◆ **THE PROBLEM**
Precise copying is required. Return the data below in full.

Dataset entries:
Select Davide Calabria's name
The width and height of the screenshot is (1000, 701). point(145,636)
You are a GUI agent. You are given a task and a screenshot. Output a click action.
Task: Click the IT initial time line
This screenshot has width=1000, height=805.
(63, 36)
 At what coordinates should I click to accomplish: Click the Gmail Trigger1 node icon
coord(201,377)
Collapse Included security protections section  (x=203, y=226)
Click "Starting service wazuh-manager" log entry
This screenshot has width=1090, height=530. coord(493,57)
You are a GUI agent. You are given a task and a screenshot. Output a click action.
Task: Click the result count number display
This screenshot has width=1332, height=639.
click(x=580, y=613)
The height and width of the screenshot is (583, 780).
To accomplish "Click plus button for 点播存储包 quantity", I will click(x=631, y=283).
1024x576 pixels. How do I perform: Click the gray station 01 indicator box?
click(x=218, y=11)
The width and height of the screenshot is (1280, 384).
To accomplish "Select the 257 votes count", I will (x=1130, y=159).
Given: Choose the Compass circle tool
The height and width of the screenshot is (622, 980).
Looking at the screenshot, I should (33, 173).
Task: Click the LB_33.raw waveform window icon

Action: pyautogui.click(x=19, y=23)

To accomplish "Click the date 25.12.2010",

◆ **EXPECTED OUTPUT**
Select Davide Calabria's name
The width and height of the screenshot is (1000, 701). point(145,636)
You are a GUI agent. You are given a task and a screenshot. Output a click action.
Task: Click the IT initial time line
This screenshot has width=1000, height=805.
(63, 36)
 At what coordinates should I click to accomplish: Click the Gmail Trigger1 node icon
coord(201,377)
Collapse Included security protections section  (x=203, y=226)
Click "Starting service wazuh-manager" log entry
This screenshot has width=1090, height=530. coord(493,57)
You are a GUI agent. You are given a task and a screenshot. Output a click action.
Task: Click the result count number display
This screenshot has width=1332, height=639.
click(x=580, y=613)
The height and width of the screenshot is (583, 780).
To accomplish "Click plus button for 点播存储包 quantity", I will click(x=631, y=283).
1024x576 pixels. How do I perform: Click the gray station 01 indicator box?
click(x=218, y=11)
The width and height of the screenshot is (1280, 384).
To accomplish "Select the 257 votes count", I will (x=1130, y=159).
Given: Choose the Compass circle tool
The height and width of the screenshot is (622, 980).
Looking at the screenshot, I should (33, 173).
Task: Click the LB_33.raw waveform window icon

Action: pyautogui.click(x=19, y=23)

To accomplish "Click the date 25.12.2010",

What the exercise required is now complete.